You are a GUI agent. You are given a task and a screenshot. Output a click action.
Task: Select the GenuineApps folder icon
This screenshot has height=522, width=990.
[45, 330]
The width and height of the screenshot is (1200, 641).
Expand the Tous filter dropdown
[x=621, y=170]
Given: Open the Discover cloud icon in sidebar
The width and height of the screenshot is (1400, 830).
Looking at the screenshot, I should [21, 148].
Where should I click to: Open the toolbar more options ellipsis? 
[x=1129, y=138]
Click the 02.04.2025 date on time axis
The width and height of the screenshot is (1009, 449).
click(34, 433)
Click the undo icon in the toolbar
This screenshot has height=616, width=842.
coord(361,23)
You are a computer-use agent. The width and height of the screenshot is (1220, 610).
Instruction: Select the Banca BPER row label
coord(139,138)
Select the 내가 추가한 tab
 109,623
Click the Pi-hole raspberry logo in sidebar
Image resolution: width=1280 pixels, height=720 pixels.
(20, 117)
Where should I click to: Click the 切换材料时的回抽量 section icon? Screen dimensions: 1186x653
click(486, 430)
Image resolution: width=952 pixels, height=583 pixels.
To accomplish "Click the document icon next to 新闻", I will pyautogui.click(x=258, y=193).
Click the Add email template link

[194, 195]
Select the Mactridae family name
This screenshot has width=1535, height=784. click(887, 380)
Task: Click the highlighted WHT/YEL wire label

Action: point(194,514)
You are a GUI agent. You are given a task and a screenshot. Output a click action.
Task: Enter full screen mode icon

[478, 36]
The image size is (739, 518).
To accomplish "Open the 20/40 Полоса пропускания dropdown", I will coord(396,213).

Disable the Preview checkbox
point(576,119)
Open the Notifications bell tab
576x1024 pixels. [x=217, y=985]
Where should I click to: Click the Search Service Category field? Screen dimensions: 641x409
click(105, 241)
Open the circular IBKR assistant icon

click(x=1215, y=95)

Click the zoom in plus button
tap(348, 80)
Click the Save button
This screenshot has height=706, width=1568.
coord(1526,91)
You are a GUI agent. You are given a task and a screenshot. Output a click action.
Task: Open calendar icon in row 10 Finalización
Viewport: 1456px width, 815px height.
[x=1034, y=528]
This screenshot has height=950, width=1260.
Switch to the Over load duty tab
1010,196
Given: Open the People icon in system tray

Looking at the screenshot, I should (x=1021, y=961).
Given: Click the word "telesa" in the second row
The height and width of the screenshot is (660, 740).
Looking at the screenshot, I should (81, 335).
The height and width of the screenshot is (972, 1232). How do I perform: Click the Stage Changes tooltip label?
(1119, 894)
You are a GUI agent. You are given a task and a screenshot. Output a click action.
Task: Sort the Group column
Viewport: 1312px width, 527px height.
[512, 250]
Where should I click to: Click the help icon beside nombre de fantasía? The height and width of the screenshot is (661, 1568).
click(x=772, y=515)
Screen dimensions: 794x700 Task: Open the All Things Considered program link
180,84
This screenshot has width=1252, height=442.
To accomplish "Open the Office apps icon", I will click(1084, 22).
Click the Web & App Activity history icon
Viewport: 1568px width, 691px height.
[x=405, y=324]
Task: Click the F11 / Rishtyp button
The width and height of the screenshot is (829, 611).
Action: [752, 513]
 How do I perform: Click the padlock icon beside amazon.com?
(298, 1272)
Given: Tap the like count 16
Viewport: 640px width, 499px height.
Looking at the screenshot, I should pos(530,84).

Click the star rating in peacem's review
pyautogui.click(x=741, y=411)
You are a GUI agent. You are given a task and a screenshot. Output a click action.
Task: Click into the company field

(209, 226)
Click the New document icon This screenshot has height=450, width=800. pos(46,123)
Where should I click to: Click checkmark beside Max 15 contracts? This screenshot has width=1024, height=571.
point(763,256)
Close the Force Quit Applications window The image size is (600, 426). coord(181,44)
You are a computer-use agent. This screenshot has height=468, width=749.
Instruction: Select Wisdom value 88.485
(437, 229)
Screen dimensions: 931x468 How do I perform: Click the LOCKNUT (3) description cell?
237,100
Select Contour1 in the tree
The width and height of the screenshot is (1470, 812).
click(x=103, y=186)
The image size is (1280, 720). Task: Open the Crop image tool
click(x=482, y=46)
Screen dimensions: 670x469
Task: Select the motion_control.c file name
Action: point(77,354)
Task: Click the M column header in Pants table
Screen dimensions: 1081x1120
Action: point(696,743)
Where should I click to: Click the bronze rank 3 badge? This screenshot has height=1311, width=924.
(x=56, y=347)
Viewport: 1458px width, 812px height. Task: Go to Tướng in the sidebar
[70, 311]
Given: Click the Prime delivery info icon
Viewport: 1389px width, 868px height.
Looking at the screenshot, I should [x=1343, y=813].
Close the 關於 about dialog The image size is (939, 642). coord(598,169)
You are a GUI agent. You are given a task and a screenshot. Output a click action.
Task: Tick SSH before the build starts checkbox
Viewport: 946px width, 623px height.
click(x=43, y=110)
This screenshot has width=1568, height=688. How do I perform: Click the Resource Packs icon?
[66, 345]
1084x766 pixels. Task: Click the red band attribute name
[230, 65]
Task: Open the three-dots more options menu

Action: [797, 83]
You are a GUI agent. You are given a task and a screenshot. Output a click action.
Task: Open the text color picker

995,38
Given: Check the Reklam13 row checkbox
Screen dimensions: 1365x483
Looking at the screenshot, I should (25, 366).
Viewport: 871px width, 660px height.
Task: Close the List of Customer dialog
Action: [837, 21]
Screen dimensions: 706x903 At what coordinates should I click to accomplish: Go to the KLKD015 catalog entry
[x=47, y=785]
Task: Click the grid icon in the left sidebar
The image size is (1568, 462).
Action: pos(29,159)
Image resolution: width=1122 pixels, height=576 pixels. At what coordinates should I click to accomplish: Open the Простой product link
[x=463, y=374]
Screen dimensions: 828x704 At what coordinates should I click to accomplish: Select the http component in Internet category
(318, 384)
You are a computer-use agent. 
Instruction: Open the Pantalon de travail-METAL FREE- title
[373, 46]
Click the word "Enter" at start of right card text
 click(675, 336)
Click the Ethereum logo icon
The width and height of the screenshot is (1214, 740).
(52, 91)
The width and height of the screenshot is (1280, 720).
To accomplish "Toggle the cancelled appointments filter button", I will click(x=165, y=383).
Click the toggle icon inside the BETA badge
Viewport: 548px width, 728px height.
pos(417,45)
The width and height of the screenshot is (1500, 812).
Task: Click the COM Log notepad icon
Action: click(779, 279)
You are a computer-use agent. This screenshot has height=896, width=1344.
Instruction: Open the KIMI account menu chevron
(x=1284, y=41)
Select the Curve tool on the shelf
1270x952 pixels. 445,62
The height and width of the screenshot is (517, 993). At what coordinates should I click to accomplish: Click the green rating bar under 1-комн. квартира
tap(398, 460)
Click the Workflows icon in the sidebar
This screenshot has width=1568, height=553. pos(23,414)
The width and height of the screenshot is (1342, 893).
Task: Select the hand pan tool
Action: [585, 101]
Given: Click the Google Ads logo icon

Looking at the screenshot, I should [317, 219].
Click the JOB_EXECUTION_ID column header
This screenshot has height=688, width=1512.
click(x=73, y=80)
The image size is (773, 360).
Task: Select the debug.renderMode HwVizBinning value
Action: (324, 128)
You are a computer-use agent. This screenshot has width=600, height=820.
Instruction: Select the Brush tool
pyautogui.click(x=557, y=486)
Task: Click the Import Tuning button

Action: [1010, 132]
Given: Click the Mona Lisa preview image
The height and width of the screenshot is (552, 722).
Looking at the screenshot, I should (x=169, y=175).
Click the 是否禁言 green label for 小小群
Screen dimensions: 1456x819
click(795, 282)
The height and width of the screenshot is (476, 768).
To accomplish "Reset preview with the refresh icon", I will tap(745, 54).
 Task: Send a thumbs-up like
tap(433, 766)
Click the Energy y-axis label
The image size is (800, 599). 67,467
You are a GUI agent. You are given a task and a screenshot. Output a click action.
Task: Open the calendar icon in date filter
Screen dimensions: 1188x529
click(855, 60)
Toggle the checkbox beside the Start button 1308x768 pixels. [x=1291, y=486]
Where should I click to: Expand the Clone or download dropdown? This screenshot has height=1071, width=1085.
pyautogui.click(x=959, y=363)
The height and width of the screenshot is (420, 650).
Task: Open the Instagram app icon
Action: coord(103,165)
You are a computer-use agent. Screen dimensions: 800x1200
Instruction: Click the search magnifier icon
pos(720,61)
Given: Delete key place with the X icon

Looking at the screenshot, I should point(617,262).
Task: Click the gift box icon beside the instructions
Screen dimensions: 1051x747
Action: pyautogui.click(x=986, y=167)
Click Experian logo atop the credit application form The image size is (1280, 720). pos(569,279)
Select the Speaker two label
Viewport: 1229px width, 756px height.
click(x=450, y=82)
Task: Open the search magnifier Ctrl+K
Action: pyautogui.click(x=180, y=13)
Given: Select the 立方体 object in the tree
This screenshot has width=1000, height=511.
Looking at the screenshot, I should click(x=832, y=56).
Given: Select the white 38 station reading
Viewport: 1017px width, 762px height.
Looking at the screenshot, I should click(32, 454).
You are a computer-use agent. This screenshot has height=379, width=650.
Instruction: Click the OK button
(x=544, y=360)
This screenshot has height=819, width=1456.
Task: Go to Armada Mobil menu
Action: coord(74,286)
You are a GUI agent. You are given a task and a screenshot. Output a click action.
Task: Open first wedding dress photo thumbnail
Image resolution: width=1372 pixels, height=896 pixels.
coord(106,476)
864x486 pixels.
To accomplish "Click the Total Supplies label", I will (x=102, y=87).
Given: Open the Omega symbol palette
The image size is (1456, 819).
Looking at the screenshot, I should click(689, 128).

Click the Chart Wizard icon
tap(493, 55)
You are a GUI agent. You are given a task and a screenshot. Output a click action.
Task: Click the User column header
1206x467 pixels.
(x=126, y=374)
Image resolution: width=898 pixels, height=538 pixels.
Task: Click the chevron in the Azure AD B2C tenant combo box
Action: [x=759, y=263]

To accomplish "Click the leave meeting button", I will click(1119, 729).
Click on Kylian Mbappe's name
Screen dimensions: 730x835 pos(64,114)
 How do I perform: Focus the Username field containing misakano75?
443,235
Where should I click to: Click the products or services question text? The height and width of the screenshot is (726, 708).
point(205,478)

### TASK PROMPT
If a line of the data above contains "date", copy it out.

### EXPECTED ANSWER
Click the 02.04.2025 date on time axis
Task: Open the calendar icon in date filter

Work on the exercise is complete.